Booster Seats: All You Need to Know
When you prepare for a baby’s arrival, it’s easy to get overwhelmed by all the new products you have to buy. You probably researched one in particular: the car seat and all of the available options—whether it was a front-facing, rear-facing, infant car seat, or another variety.
Now that your child is growing, you may be wondering if it is time to get rid of the baby car seat and invest in a toddler car seat or get rid of it altogether. Before you make a change, consider some factors and tips to be sure you are making the right choice.
What is a Booster Seat?
When your kid outgrows its baby car seat, he or she should use a booster seat until they are big enough for the seat belt to fit them properly.
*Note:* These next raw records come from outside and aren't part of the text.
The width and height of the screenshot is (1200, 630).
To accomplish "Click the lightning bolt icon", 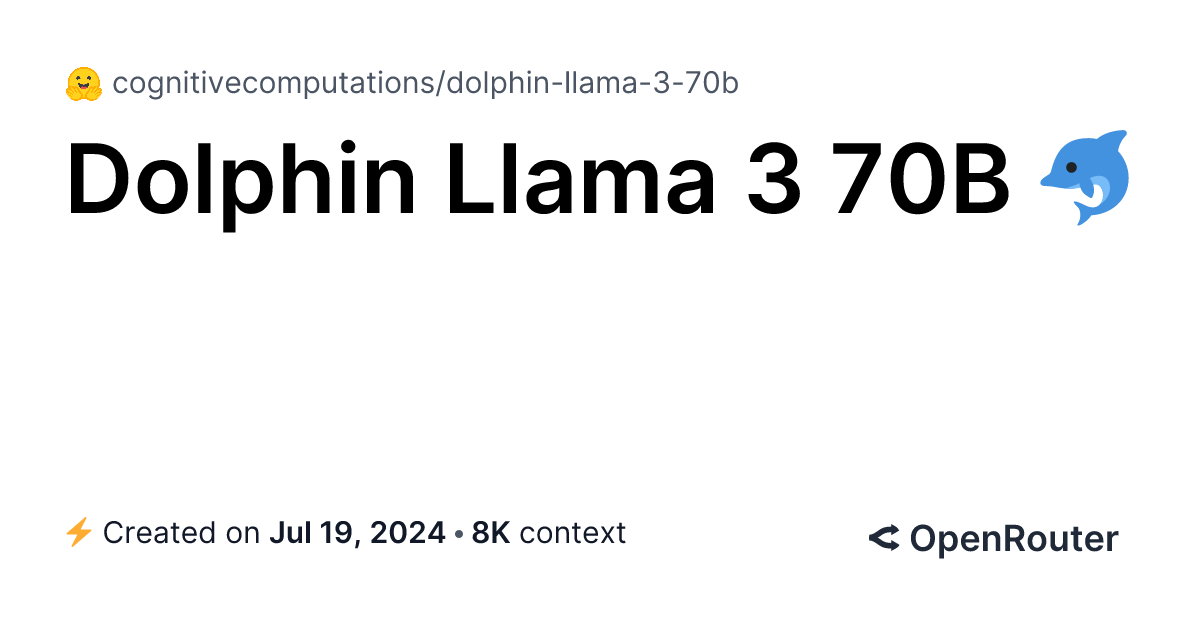I will pyautogui.click(x=78, y=533).
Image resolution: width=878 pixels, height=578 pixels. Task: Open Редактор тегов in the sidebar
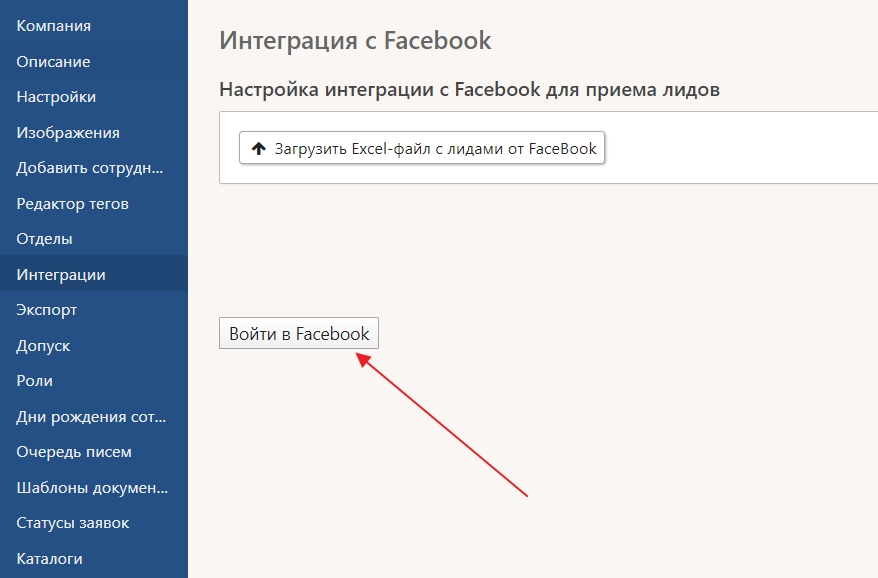pyautogui.click(x=73, y=204)
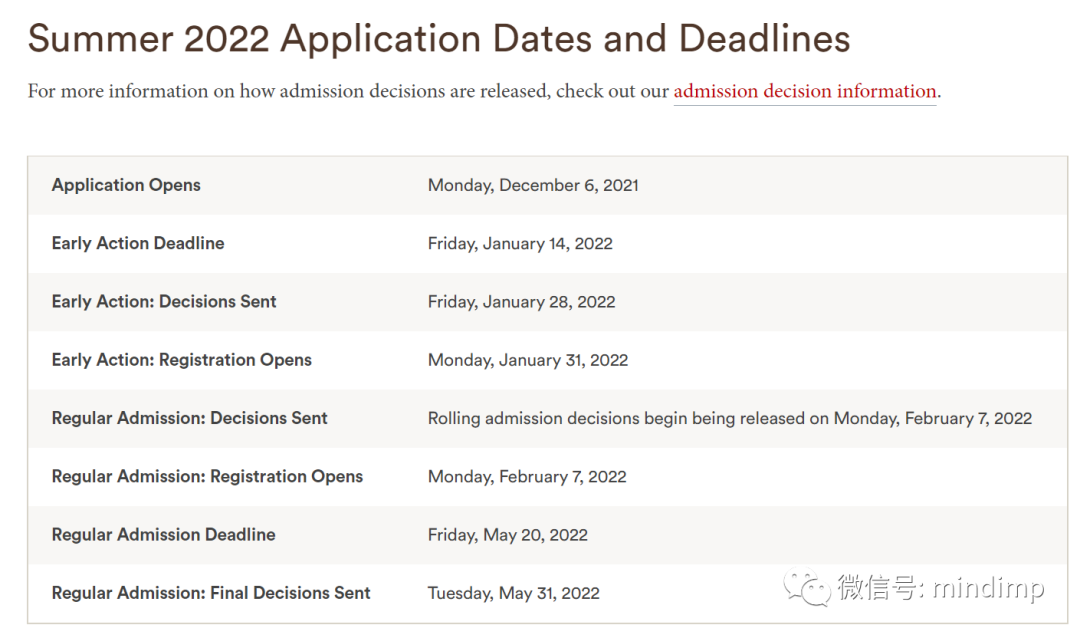
Task: Click the Friday, January 14, 2022 date
Action: pos(520,243)
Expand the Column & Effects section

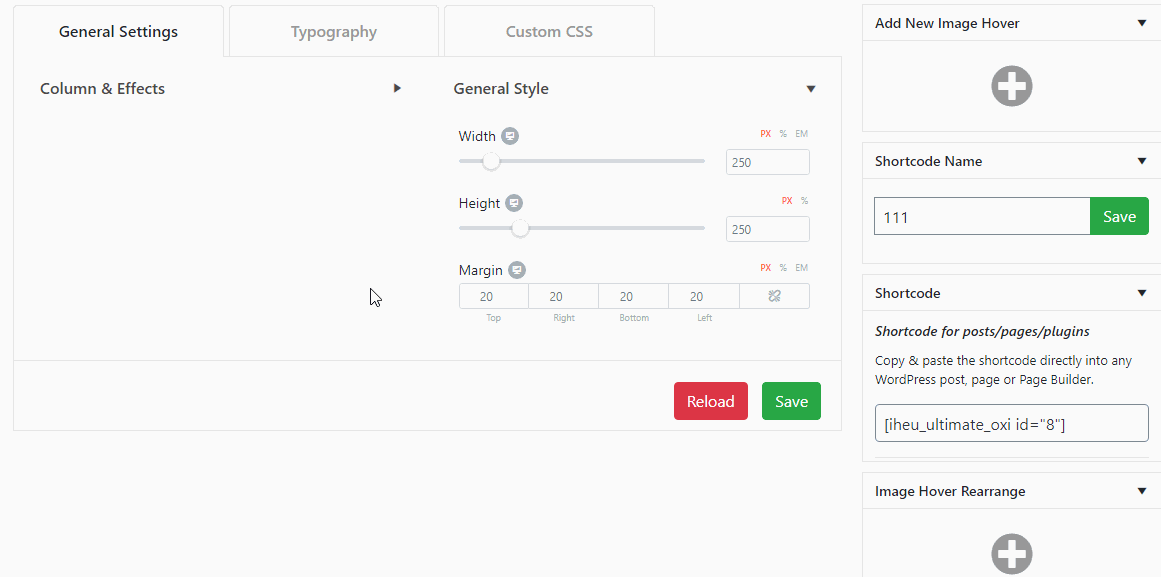[397, 89]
Tips to Consider When Buying a Booster Seat
- Do not buy a second-hand car seat from a garage sale or a private-seller if you don’t know and trust the previous user. Several factors can affect the safety of a car seat: whether or not it was involved in an accident, if there was a recall, or its expired or has missing or broken parts.
- Before you use or buy any booster seat, it is essential to note the label because it will indicate the weight, height, and age limits for your child.
- Register your booster seat by completing the mail-in or online form available once you purchase it. Be aware of any recalls that come up while you are using your toddler car seat. Providing your contact information is the best way to stay informed.
When Can a Child Stop Using Booster Seats in the Car?
Booster seat laws vary from state-to-state. AAA provides a complete overview of the guidelines for each state on its website. While the age, height, and weight requirements vary, most states require that children use car seats and booster seats from when they are born until they are around eight years old. For example, the state of California requires that children under that age and under 57″ must be adequately secured in a child restraint system. All other children age 8 to 16 or over 57″ must be secured in a properly fitted seat belt.
Beyond the legal car seat requirements, the best way to determine if your child is ready to ride with a standard car seat is with the Five-Step Test. Answer the five questions below.
- Can the child sit with their back entirely against the vehicle’s seat?
- Do the child’s knees bend comfortably along the edge of the vehicle’s seat?
- Does the shoulder belt sit in between the child’s neck and shoulder?
- Does the lap belt sit low on the child, near their thighs, and not on their stomach?
- Can the child sit comfortably with the seat belt for the entire ride without slouching or playing?
If the answer to any of the questions is no, then a booster seat is still likely required. To view a visual representation of an improperly fitting adult seat belt, visit CarSeat.org.
According to the Insurance Institute for Highway Safety (IIHS), motor vehicle crashes are the leading cause of death among children. While the percentage of deaths is decreasing, proper restraint can significantly reduce these numbers even further.
You certainly want to do everything possible to ensure that your child will be protected in the event of an accident. This is why a booster seat is likely a great option until your children can properly wear an adult seatbelt.